For example, if a vertebra is diseased or damaged, it may have to be removed from the spine. In place of that vertebra a spacer implant is grafted in. Implants usually encompass mutually shiftable components as well as two special end plates serving to anchor the implant in the adjoining healthy vertebrae. In many other cases an internal fixation system is attached in a manner whereby it connects two vertebrae, with the fixation system bridging one or even several defective vertebrae. In the case of these predominantly plate-shaped implants the end-plate sections are fastened to the vertebrae by means of bone screws. The connecting elements between the end-plate sections are of a telescoping design, allowing the vertebrae next to the defective vertebral bodies to move parallel to the spinal axis in expansile or contractile fashion. Yet other spinal fixation systems consist of rod-shaped longitudinal supports that can be attached to pedicle screws via connecting elements. These connecting elements are so designed that they can slide along the longitudinal supports in an axial direction, again permitting expansile and contractile movement between the vertebrae. These provisions often require a distracting or compression of vertebrae or implant segments by means of appropriate instruments.

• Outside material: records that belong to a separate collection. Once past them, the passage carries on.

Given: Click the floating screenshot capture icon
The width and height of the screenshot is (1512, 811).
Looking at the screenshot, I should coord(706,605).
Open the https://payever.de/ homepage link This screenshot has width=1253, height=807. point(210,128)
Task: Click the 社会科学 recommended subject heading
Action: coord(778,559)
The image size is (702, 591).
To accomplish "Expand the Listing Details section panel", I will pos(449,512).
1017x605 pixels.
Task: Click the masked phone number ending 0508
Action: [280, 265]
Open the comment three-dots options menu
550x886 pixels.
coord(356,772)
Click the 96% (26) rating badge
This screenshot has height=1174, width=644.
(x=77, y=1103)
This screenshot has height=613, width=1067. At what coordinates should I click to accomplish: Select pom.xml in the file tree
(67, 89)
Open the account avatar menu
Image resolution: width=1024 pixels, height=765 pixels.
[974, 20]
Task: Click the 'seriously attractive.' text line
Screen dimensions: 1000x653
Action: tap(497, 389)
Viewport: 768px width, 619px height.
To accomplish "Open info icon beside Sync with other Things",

A device for distracting vertebrae has been described in U.S. Pat. No. 4,898,161 by GRUNDEI. This earlier distracting device features a pincer-like design of two levers axially extending into two jaws that can be equipped with pins. The jaws include special guide yokes and move in a parallel direction to each other when the pincers are opened or closed. By means of an adjustable bolt-and-nut joint between the two levers the pincer-like distracting device can be locked in position. A shortcoming of that earlier distracting device lies in its inability to produce any compressive displacement.
This invention is designed to remedy that problem. Adavantageously, this invention provides a device capable of distracting and compressing bone fragments, vertebral bodies or implant sections while at the same time permitting a very precise fine adjustment of the jaw spacing.
The invention achieves this by means of a device for applying axial forces on at least two bone fragments or vertebrae to which the device is connected.